Being maximal ideal follows from being a kernel 
The ideal of all polynomials in $k[x_1,\ldots,x_n]$ with zero constant term is maximal (since it is the kernel of the homomorphism $k[x_1,\ldots,x_n]\to k$ which maps $f\mapsto f(0)$).

I understand why it is a maximal ideal. But I don't get why being the kernel of that homomorphism implies that it is maximal.
 A: Remember that in a commutative ring with unity $R$, you have the following condition for maximal ideals:
An ideal $I$ of $R$ is maximal $\iff R/I$ is a field
Then if $R = k[x_1, \dots, x_n]$, you're considering the map $ \phi: k[x_1, \dots, x_n] \to k $ given by $\phi(f(x_1, \dots, x_n)) = f(0, \dots, 0)$, that is, the evaluation at zero map. Since this map is clearly surjective, by the first isomorphism theorem you get
$$
k[x_1, \dots, x_n]/\ker{(\phi)} \cong k
$$
But then since $\ker{(\phi)} = \langle x_1, \dots, x_n \rangle$ is the ideal of all polynomials in $k[x_1, \dots, x_n]$ with zero constant term, and since $k$ is a field, by the above stated result, this shows that the ideal is maximal.
A: Note that


*

*"is an ideal" is the same as "is a kernel of a ring epimorphism to a ring"

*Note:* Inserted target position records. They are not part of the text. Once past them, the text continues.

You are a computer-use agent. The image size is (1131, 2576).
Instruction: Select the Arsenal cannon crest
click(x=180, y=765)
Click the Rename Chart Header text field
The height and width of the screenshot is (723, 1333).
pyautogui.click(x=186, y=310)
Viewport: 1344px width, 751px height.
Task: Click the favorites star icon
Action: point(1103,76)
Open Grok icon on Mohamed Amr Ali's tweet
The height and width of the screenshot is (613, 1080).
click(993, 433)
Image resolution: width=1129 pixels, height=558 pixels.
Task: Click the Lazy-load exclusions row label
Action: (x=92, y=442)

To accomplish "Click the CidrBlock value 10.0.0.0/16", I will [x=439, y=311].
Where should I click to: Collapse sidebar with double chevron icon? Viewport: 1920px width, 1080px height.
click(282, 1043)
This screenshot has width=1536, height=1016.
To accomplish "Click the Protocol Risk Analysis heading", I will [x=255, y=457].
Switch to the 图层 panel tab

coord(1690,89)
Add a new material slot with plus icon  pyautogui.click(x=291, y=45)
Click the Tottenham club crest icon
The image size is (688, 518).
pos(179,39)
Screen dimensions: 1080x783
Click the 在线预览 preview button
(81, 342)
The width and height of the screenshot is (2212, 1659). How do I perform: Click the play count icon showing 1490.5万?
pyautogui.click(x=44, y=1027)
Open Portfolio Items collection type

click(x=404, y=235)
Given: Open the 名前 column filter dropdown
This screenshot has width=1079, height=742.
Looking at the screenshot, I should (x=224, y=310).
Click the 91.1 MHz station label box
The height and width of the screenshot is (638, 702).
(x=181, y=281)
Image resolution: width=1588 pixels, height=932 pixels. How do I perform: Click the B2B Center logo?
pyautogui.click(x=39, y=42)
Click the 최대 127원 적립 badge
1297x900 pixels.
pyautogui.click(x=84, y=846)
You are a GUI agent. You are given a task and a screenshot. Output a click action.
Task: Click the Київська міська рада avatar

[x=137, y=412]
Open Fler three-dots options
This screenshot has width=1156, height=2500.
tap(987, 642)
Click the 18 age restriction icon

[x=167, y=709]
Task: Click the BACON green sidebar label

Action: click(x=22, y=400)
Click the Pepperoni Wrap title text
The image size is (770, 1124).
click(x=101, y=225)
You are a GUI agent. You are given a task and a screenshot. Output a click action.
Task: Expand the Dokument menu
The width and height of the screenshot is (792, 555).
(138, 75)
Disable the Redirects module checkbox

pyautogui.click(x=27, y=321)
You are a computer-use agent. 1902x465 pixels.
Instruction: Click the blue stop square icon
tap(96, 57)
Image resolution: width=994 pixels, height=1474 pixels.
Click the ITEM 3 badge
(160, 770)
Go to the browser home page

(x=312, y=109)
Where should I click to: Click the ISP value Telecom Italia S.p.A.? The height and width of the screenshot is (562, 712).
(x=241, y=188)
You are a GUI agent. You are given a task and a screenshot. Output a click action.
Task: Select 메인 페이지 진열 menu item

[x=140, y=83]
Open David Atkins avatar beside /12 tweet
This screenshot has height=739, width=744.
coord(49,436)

*"is a prime ideal" is the same as "is a kernel of a ring epimorphism to an integral domain"

*"is a maximal ideal" is the same as "is a kernel of a ring epimorphism to a field"


If $R$ is a (commuative) ring with unity and $A$ an ideal, then $R/A$ is a ring and is an integral domain iff $A$ is prime and is a field iff $A$ is maximal.